The ostrich motif is just one of many new looks swirling around the Fightin Phils. The navy blue home cap features a punching "F" (in which part of the letter takes the shape of a fist), while the lighter blue road cap features an anthropomorphized hot dog with a cursive "B" scrawled upon him in mustard. This latter mark references Reading's status as "Baseballtown," a nickname bestowed upon the city in honor of its longstanding passion for the national pastime. And chief among the array of alternate caps is a navy blue number sporting a deep red feathery "R," which is a nod to the 1950s-era Reading Indians (a team that featured the likes of Roger Maris and Rocky Colavito).

"We know some people aren't going to like the ostrich, but that's OK. That's why we have three hats. You pick the one that means the most to you," Hunsicker said. "The ostrich is for the kids, the fist is aimed more at middle-age, and for the older or more conservative and historically minded fans, there's the 'R' feather hat."

Also historically minded is the Fightin Phils name itself, which was a nickname originally given to the 1950 Philadelphia Phillies' "Whiz Kids" team that improbably won the National League pennant. Among the elements of the rebranding that Hunsicker was most enthusiastic about was the extent to which his team has attempted to replicate the look and feel of those 1950s uniforms.
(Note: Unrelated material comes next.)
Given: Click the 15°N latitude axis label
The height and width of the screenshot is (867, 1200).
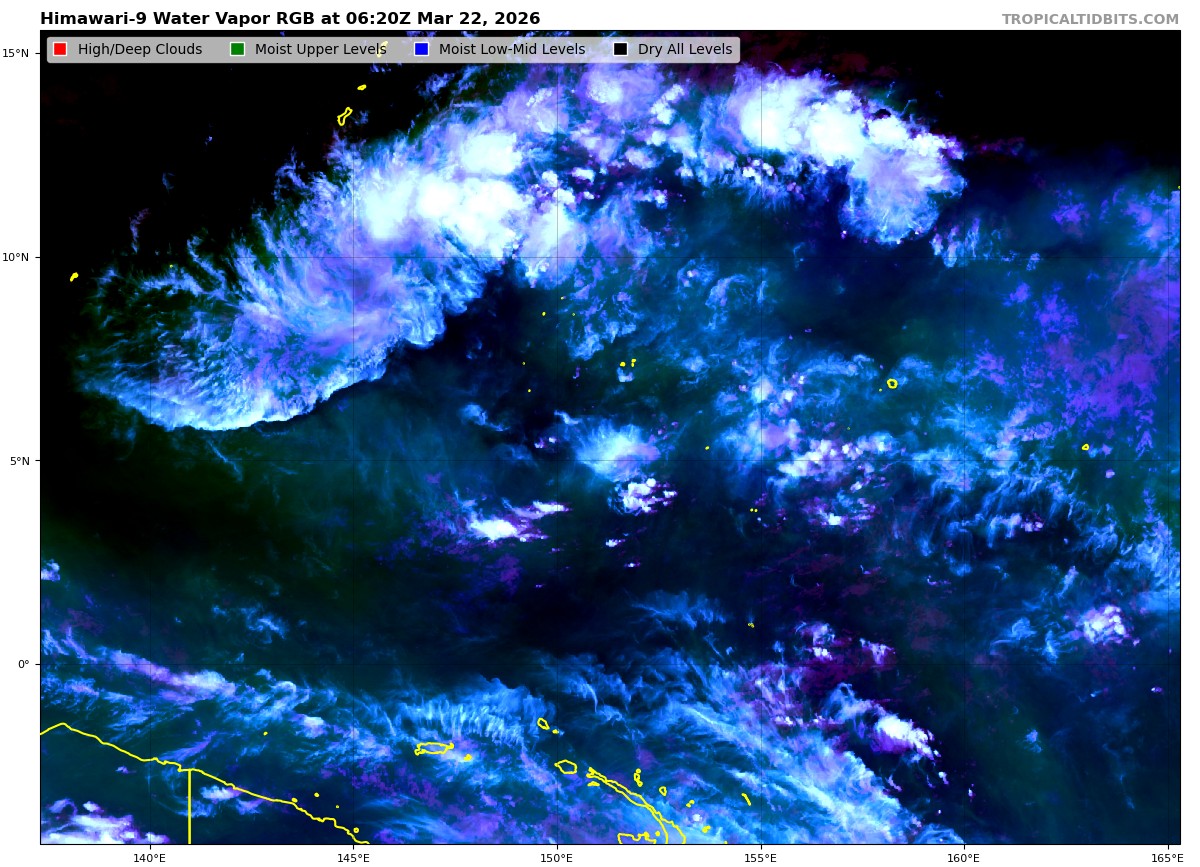Looking at the screenshot, I should [18, 53].
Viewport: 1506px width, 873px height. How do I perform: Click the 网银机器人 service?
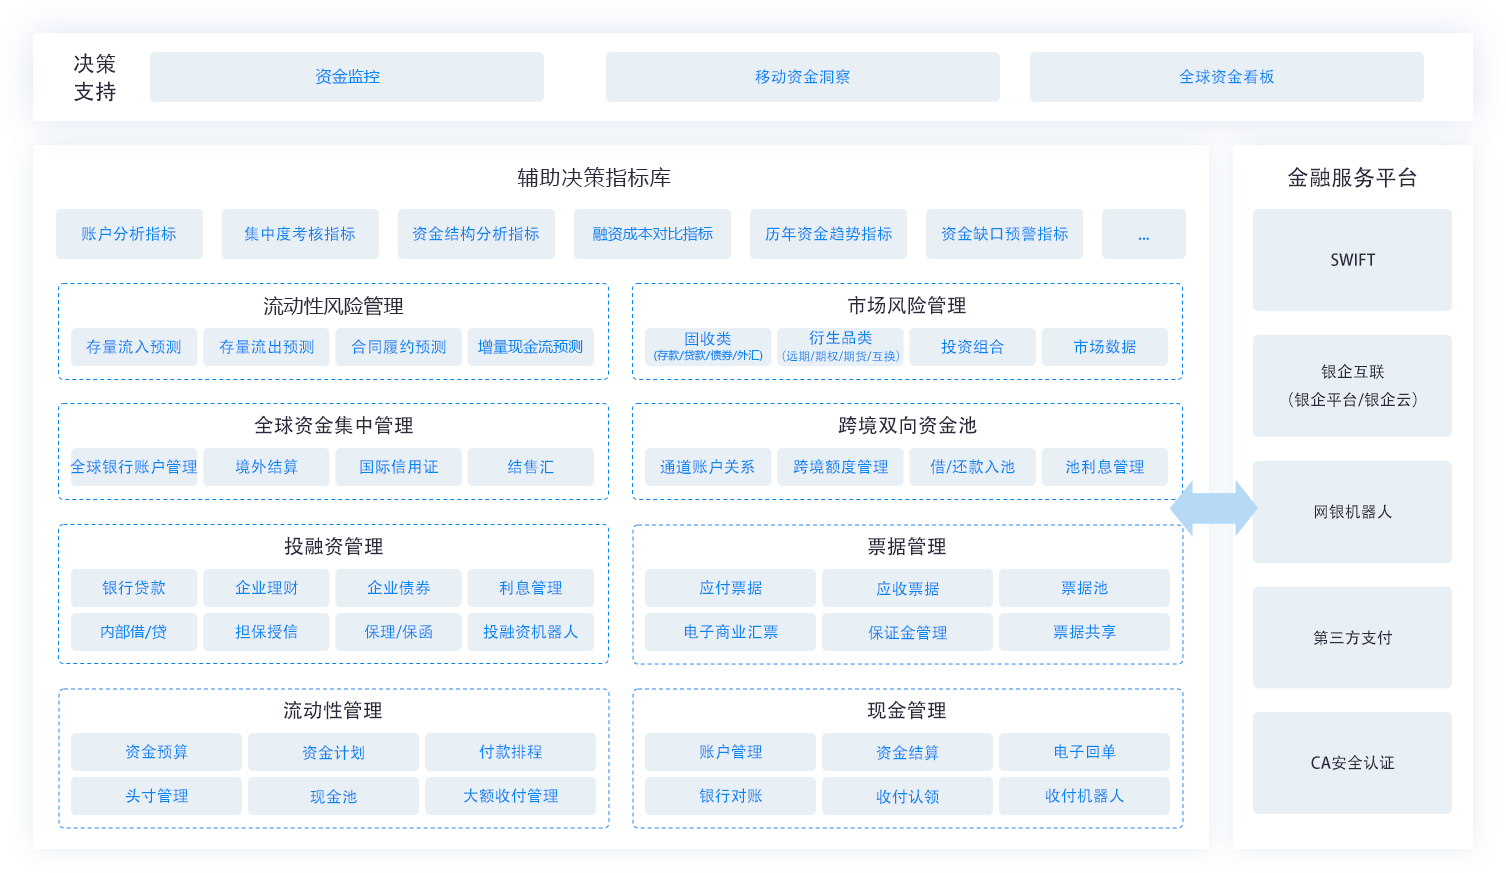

"It's going to be an exact replica. Exact," Hunsicker said. "[Philadelphia-based sports apparel company] Mitchell & Ness put us in touch with a guy who had one of the game-worn uniforms, and we used sublimation technology to copy it and take the clock back 60 years. These uniforms are going to look as if they could have been worn by Richie Ashburn, and this is all part of the story."

Reading's transition to an identity that is largely independent of the parent club is par for the course for Minor League Baseball. Teams have been eager to tailor the ballpark experience to their own unique brand (especially since affiliation agreements are subject to change on a two- or four-year basis) while selling merchandise that they design and control. Rebranding efforts are rarely without controversy, however, given the traditionalist mind-set of many baseball fans. And in Reading, the backlash has been especially intense. Within days of the Nov. 3 announcement that the team would be changing its name, an online petition had generated more than 1,000 signatures, while a "Save the Reading Phillies" Facebook page boasted more than 2,800 members.

Hunsicker acknowledged that he had been getting "roasted," especially in social media forums, with many area fans calling him arrogant, uncaring and fixated solely on the bottom line. Nonetheless, he approached Saturday's public unveiling not with dread but with a seeming implacable confidence in the next era of a storied and justly revered Eastern League entity.

"It's been tough, but a lot of people are just pushing back against the concept of change," Hunsicker said. "The people who've pushed back just haven't seen it yet. And hopefully, what we've done will address everyone's needs and wants. I think the reality is that once people see it, they're going to like it."

Benjamin Hill is a reporter for MLB.com and writes Ben's Biz Blog. This story was not subject to the approval of the National Association of Professional Baseball Leagues or its clubs.